[[ MATERIAL FOR THIS EXERCISE, beginning ]]
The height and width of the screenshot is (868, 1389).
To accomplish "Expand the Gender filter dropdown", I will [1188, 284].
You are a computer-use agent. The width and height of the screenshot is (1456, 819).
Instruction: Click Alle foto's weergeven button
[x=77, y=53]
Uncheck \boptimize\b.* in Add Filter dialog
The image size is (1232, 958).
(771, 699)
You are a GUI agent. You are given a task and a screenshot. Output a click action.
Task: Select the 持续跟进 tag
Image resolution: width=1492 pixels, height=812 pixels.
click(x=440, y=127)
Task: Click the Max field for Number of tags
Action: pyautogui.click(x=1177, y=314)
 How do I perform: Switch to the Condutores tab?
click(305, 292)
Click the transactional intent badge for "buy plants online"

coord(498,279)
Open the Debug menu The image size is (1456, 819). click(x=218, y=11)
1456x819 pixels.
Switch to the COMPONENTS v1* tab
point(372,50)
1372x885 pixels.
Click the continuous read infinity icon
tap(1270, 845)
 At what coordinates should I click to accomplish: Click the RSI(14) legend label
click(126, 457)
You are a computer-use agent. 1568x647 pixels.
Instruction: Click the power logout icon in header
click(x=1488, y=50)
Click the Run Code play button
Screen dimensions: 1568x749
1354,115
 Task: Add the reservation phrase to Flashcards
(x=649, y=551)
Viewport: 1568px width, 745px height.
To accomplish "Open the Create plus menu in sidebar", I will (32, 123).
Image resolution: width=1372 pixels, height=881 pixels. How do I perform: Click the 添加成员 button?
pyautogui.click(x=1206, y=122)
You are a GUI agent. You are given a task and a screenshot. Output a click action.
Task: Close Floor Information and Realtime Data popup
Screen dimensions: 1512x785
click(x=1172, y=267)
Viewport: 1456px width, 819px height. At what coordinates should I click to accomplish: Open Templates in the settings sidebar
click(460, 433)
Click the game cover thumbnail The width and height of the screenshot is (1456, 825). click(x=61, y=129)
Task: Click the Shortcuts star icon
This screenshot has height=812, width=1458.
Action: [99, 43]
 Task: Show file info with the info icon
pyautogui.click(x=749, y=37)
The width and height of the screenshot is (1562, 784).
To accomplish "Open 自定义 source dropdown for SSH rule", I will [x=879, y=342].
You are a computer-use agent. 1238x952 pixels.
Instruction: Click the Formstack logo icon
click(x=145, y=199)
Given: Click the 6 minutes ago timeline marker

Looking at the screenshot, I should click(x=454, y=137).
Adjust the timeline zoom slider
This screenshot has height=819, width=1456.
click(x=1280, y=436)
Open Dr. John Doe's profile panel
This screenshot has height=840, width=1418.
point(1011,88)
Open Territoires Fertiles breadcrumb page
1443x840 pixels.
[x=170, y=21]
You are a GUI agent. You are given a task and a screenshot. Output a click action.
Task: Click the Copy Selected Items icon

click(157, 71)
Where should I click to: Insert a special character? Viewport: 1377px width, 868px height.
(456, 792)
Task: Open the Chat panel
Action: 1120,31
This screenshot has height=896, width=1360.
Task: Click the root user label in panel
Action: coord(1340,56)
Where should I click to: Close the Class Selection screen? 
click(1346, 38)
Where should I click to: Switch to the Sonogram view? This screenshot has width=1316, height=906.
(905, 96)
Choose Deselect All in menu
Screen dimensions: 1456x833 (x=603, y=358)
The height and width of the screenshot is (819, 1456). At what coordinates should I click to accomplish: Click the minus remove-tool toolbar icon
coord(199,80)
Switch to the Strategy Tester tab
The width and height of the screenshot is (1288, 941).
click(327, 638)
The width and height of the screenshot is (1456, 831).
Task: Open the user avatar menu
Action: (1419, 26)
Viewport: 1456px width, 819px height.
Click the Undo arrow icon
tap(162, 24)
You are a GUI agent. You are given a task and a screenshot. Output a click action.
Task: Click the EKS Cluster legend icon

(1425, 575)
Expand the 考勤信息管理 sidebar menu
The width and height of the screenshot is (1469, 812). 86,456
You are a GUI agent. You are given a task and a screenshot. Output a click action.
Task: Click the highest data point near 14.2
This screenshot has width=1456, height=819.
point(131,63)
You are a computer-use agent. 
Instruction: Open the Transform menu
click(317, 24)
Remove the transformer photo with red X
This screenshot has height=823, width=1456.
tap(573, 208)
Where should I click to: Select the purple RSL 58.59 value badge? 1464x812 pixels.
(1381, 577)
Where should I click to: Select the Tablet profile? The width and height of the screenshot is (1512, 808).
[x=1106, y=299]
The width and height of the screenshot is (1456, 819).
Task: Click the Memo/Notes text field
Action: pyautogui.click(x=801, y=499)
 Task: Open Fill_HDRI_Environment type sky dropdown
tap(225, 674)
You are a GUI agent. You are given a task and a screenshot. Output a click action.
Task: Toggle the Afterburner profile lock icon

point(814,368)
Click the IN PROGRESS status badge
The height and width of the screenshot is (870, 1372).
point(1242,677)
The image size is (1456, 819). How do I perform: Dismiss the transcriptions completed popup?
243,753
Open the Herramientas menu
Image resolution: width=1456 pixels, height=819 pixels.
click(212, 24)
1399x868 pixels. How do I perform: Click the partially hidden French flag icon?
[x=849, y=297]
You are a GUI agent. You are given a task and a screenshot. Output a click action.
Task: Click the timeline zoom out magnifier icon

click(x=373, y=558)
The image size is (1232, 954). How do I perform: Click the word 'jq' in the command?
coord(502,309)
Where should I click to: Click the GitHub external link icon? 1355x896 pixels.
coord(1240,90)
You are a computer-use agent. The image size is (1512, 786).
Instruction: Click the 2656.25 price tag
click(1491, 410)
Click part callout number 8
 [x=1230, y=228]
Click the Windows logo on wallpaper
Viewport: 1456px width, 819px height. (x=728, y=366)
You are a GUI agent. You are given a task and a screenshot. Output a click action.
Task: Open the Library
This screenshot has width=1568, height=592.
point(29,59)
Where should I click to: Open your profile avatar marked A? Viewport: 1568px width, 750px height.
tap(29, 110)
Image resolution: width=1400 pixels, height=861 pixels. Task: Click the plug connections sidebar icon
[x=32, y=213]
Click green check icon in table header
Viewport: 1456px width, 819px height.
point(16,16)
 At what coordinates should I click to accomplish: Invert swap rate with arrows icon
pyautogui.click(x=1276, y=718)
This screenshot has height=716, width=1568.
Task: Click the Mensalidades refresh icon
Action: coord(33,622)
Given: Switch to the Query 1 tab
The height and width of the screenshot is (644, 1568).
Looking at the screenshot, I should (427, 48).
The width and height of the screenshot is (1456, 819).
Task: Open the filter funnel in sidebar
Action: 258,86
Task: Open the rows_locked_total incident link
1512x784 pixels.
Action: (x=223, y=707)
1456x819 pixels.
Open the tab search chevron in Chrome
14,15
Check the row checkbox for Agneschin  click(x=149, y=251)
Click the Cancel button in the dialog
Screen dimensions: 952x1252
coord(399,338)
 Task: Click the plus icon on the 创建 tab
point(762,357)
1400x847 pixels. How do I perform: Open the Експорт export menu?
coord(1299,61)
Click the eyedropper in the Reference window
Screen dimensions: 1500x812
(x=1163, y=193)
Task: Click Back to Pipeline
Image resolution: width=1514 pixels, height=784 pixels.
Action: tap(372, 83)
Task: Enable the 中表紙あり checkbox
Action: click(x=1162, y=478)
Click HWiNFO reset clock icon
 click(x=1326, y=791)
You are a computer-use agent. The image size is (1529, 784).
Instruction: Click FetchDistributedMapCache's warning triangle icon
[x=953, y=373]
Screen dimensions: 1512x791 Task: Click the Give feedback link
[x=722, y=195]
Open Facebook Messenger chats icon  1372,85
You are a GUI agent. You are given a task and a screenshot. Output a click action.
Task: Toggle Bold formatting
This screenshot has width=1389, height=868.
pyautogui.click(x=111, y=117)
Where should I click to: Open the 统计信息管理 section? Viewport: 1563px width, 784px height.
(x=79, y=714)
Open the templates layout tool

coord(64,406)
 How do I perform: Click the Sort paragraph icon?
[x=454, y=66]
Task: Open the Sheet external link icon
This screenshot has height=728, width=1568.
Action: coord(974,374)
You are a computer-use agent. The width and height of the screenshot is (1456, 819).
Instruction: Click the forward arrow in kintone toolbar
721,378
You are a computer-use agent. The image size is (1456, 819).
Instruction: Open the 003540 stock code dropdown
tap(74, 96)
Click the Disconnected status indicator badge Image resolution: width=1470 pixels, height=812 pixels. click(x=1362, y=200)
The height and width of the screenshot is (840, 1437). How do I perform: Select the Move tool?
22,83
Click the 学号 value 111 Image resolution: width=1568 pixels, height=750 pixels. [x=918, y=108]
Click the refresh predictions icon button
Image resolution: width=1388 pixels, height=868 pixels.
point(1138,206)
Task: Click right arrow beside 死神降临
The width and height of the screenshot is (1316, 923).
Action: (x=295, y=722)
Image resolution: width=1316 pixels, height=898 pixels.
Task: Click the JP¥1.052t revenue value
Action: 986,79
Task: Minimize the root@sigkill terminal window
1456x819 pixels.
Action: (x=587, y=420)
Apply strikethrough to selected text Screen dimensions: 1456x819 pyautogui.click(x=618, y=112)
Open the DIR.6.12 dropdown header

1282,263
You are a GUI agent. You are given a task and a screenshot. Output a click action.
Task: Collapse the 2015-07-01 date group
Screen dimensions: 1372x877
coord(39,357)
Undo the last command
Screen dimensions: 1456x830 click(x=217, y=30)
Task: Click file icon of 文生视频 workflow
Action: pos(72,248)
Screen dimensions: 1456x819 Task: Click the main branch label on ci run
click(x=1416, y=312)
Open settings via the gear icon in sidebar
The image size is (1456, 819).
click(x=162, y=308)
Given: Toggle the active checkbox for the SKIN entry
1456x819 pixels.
[[ MATERIAL FOR THIS EXERCISE, end ]]
EXERCISE AIM:
When you come to the line containing "1372x885 pixels.", give it and stop; before that, repeat each line of the material exactly from the first one.

EXERCISE ANSWER:
The height and width of the screenshot is (868, 1389).
To accomplish "Expand the Gender filter dropdown", I will [1188, 284].
You are a computer-use agent. The width and height of the screenshot is (1456, 819).
Instruction: Click Alle foto's weergeven button
[x=77, y=53]
Uncheck \boptimize\b.* in Add Filter dialog
The image size is (1232, 958).
(771, 699)
You are a GUI agent. You are given a task and a screenshot. Output a click action.
Task: Select the 持续跟进 tag
Image resolution: width=1492 pixels, height=812 pixels.
click(x=440, y=127)
Task: Click the Max field for Number of tags
Action: pyautogui.click(x=1177, y=314)
 How do I perform: Switch to the Condutores tab?
click(305, 292)
Click the transactional intent badge for "buy plants online"

coord(498,279)
Open the Debug menu The image size is (1456, 819). click(x=218, y=11)
1456x819 pixels.
Switch to the COMPONENTS v1* tab
point(372,50)
1372x885 pixels.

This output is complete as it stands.